## MATERIAL PROVIDED

⁂

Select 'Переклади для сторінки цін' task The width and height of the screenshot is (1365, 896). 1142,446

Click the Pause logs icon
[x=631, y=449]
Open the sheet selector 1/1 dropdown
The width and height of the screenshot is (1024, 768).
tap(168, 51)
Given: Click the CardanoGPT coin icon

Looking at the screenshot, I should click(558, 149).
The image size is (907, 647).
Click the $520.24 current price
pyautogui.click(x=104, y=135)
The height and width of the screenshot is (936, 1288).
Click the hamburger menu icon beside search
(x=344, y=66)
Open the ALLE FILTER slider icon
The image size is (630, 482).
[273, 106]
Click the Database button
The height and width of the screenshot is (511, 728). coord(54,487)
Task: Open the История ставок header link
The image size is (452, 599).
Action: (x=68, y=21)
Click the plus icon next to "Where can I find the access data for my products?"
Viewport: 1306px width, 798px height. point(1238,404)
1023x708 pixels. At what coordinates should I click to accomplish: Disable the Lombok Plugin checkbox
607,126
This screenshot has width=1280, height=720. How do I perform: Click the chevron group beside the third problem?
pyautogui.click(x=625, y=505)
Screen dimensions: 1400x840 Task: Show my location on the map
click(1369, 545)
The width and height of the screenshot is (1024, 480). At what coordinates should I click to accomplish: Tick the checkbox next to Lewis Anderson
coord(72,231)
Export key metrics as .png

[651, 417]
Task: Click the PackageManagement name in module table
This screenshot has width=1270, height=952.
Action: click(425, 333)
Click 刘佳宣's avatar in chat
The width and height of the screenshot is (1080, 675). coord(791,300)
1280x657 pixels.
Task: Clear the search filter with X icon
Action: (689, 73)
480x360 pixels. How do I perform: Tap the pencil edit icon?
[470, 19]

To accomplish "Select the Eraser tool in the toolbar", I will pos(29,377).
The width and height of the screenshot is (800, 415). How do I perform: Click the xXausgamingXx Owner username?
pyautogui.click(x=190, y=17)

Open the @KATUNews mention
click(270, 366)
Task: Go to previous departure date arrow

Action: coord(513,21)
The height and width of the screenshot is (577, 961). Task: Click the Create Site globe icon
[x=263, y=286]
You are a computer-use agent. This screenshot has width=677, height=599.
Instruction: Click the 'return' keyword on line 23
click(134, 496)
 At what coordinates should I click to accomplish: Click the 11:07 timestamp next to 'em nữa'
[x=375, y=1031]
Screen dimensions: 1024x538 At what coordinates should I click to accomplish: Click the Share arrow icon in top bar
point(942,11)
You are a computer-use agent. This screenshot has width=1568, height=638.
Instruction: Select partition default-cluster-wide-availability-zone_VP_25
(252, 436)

⁂

## EXERCISE REQUIREMENTS
Within the listing above, work out how many lines hold "computer", and answer with that number only.

## TASK RESULT
2